[Target position records]

>>>

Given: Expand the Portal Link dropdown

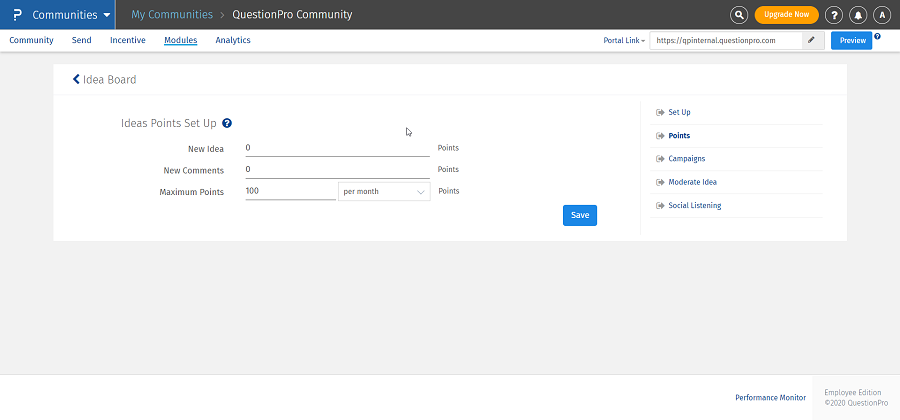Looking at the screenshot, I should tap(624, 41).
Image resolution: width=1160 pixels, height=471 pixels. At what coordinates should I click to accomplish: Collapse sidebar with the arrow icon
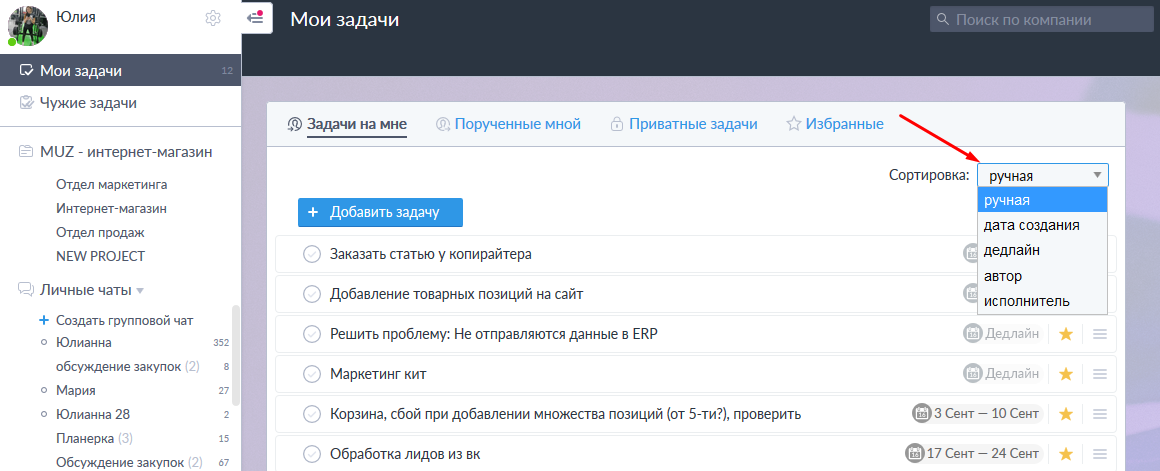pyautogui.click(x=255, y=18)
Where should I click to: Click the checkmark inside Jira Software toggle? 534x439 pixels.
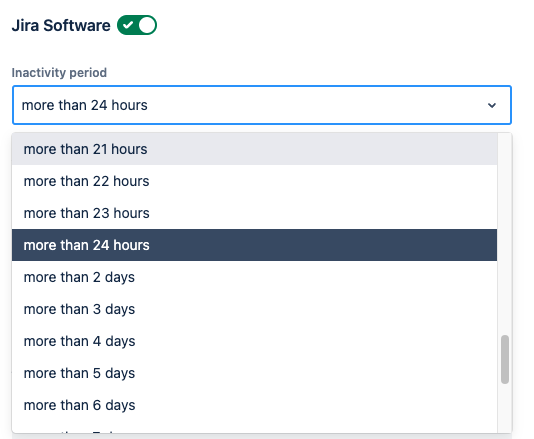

<<<

[What you will do] Reproduce the lines above word for word, leaving out the pictures.

[Answer in full]
Given: Expand the Portal Link dropdown

Looking at the screenshot, I should tap(624, 41).
Image resolution: width=1160 pixels, height=471 pixels. At what coordinates should I click to accomplish: Collapse sidebar with the arrow icon
pyautogui.click(x=255, y=18)
Where should I click to: Click the checkmark inside Jira Software toggle? 534x439 pixels.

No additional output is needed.